Impact on Physician Payments
According to CQ
HealthBeat, the increased premium might "complicate prospects for
an increase in Medicare physician payments since any increase in what
Medicare pays physicians would increase Medicare Part B premiums even
further" (CQ HealthBeat, 9/16). The premium increase was
calculated assuming no change in current law (New York Times,
9/17). However, doctors are lobbying Congress to reverse a 4.3% reduction
in Medicare physician payments scheduled for 2006 (CQ
HealthBeat, 9/16). If Congress reversed the cut, Medicare spending
on physician services would increase more than anticipated, likely further
driving up premiums in 2007, CMS Chief Actuary Richard Foster said
(Knight Ridder/Contra Costa Times, 9/17). Kuhn said, "We need
to be sure [doctors are] adequately compensated for participating in this
program, but how we pay them also matters. The current system clearly is
not sustainable" (Wall Street Journal, 9/17). According to
the New York Times, the Bush administration has endorsed a
pay-for-performance Medicare physician payment system and is working to
develop quality incentives to implement such a system.
Reaction
Grace-Marie Turner, president of the Galen Institute, said the
premium increase announcement likely will "create a political firestorm."

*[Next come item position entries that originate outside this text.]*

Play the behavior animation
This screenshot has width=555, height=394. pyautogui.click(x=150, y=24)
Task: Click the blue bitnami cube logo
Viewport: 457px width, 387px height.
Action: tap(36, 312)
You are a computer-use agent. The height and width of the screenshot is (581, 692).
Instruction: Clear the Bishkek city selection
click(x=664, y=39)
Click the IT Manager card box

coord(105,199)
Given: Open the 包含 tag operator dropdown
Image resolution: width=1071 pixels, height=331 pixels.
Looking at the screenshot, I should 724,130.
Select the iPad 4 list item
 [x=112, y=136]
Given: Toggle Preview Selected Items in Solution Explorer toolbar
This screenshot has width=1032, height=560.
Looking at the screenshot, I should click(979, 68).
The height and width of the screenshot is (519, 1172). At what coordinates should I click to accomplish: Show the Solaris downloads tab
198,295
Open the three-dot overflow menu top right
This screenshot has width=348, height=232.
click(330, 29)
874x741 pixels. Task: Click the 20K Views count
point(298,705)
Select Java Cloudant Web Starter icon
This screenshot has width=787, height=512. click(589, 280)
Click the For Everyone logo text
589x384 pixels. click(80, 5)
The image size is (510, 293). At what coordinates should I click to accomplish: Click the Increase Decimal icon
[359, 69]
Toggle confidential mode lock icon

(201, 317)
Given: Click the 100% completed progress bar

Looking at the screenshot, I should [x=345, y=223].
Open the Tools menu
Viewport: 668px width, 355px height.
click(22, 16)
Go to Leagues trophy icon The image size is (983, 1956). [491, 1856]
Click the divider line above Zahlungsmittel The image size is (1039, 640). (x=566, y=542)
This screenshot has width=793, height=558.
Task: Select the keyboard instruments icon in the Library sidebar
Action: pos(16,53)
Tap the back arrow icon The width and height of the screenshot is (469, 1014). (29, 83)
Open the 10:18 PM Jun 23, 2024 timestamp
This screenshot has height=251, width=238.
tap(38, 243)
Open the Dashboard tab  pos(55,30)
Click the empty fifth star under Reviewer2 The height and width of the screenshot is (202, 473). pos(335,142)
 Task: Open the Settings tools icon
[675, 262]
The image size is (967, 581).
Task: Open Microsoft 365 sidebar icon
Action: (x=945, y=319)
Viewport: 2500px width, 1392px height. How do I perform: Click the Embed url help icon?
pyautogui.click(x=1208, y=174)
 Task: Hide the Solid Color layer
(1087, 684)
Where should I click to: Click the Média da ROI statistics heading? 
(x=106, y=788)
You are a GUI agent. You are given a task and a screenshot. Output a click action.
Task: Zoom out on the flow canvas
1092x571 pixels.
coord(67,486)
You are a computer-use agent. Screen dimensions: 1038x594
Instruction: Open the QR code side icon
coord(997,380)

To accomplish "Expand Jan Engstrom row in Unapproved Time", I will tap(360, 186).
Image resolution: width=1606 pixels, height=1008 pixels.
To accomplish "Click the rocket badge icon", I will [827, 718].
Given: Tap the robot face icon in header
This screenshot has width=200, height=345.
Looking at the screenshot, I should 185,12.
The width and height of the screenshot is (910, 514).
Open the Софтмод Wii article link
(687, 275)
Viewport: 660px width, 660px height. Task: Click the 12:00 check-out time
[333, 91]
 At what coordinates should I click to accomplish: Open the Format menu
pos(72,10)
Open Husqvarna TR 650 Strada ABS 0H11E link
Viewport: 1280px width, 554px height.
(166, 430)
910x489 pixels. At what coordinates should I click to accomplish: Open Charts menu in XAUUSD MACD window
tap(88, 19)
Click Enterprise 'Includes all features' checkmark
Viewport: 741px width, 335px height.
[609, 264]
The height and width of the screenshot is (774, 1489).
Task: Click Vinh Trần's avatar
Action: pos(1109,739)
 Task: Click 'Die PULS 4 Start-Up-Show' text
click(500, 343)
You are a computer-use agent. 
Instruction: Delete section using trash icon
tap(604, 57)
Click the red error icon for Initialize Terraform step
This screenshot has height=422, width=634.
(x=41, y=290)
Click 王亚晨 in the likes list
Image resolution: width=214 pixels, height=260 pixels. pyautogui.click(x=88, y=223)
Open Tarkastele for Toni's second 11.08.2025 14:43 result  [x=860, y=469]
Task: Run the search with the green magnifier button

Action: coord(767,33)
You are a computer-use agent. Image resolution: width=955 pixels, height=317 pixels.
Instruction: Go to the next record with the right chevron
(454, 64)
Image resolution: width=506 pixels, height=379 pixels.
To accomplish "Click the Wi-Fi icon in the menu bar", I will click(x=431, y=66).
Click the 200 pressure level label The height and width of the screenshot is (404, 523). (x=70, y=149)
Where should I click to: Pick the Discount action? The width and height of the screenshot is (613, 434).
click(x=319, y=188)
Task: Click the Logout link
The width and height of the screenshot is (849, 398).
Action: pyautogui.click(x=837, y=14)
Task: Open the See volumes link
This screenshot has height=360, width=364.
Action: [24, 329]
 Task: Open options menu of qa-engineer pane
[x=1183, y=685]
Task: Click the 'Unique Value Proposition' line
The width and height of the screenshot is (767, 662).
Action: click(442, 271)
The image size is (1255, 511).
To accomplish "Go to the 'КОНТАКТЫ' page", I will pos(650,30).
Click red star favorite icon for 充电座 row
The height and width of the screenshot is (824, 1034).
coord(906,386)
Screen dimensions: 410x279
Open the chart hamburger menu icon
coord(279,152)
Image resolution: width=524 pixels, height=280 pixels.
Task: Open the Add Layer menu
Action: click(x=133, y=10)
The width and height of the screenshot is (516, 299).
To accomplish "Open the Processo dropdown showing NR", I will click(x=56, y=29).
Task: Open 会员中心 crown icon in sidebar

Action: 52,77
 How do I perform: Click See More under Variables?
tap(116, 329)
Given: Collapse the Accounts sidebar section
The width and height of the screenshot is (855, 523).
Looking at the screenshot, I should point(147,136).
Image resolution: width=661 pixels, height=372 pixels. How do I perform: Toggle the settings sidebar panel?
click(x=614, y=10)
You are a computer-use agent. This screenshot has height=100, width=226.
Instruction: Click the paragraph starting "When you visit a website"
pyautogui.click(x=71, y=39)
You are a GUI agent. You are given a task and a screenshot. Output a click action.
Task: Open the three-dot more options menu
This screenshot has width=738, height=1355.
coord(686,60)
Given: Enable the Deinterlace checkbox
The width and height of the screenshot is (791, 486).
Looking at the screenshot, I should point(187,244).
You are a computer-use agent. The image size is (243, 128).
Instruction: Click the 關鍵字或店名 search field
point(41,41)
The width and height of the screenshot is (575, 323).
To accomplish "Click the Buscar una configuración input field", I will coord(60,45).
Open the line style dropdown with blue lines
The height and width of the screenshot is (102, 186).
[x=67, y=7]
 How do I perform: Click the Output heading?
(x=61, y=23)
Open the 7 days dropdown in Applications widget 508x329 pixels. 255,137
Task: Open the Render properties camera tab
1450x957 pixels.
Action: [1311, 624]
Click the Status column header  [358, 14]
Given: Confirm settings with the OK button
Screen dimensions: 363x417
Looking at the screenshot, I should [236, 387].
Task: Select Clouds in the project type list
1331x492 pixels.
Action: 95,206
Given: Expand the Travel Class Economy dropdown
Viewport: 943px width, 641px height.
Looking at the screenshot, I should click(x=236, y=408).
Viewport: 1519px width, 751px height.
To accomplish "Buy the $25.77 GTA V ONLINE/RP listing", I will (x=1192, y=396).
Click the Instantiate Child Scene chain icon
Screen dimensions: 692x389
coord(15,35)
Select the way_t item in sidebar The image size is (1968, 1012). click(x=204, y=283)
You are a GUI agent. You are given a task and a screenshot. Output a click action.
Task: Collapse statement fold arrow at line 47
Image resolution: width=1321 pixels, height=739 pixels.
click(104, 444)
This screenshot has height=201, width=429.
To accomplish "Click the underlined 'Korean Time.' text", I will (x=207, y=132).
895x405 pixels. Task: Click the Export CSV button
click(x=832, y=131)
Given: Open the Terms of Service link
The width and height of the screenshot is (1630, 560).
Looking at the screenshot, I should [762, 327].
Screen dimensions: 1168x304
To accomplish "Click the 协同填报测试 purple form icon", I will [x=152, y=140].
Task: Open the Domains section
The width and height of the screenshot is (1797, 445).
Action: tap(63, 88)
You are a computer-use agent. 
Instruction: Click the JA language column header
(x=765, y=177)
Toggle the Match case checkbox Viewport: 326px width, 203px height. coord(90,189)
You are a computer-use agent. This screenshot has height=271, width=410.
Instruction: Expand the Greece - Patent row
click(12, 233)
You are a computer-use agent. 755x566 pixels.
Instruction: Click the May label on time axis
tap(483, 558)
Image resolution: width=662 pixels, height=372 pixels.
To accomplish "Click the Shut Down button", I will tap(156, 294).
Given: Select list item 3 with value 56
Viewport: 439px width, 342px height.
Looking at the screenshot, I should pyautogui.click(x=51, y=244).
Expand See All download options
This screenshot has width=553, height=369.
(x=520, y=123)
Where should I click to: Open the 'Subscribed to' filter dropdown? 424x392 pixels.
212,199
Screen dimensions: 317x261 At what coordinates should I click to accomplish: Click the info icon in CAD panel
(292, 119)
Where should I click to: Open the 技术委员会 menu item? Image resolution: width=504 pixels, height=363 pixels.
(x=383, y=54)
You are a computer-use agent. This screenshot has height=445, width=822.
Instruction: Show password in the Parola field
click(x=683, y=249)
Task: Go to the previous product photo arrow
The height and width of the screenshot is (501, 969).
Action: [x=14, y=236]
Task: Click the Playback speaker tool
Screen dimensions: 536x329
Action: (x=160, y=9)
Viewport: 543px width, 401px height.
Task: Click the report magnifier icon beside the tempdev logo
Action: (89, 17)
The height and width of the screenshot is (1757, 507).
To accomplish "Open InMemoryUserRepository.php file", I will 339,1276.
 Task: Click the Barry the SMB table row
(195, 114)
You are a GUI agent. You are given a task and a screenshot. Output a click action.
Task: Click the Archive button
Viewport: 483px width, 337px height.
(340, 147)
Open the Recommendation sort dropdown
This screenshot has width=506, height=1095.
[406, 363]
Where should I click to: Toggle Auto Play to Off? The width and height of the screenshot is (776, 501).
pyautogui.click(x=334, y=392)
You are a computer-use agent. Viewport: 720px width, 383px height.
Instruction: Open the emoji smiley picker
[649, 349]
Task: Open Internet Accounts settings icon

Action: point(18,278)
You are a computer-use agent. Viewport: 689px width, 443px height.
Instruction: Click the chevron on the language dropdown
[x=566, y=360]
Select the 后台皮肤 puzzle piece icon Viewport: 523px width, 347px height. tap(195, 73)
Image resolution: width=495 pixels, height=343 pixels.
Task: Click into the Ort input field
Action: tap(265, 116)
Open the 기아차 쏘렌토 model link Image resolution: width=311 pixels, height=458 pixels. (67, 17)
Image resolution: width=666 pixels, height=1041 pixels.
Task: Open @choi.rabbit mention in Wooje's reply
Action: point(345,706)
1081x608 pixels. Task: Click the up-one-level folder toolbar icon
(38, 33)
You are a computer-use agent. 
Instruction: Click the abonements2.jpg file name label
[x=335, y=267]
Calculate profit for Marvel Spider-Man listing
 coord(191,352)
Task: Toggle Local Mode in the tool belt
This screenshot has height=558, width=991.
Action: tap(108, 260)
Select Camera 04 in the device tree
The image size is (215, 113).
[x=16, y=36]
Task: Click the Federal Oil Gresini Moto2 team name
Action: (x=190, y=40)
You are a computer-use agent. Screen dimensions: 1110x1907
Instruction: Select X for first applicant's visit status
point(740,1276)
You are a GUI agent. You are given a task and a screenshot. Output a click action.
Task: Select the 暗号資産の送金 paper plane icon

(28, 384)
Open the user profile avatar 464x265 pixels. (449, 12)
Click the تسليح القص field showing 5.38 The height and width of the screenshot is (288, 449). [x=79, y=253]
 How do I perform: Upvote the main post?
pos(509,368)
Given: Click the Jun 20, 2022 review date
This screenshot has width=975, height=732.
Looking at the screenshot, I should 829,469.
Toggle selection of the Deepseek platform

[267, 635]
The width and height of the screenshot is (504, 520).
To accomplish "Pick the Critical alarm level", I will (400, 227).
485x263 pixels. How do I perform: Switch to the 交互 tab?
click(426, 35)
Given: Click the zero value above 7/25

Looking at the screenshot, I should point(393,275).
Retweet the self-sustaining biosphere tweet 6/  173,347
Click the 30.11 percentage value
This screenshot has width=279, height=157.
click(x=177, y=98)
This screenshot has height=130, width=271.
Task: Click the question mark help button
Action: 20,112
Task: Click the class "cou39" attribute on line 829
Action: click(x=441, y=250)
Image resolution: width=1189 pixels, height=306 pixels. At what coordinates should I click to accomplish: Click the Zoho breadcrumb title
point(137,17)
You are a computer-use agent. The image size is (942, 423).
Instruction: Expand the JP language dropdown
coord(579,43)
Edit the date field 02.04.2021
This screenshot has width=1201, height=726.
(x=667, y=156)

She added, "Some areas of the country are seriously overusing health care.
Everyone winds up paying the price for that. ... Consumers need more
incentives and more power to manage the costs of their care." Sen. Jeff
Bingaman (D-N.M.), who introduced a bill that would reduce Medicare
payments to private plans and use the savings to cut beneficiaries'
premiums, said, "With home heating prices expected to rise this winter,
many seniors will find it very hard to absorb the higher premium"
(New York Times, 9/17). Bill Vaughan, a senior policy analyst
for Consumers
Union, said the premium increase is "another wake-up call for the need
to get a handle on runaway health inflation." He added that increased use
of certain services "must be slowed to keep millions of seniors from
sliding toward poverty. Proposals to further increase Part B costs need to
be offset with savings in these high-tech services, many of which are more
profitable than useful to patients" (CQ HealthBeat, 9/16).
Kirsten Sloan, a health policy analyst at AARP, noted that the Medicare Part B premium is
increasing by about $30 per month from 2003 to 2006. She added that any
savings to beneficiaries resulting from the new prescription drug benefit
"could be eroded by increases in premiums, deductibles and copayments
elsewhere in the Medicare program" (New York Times, 9/17).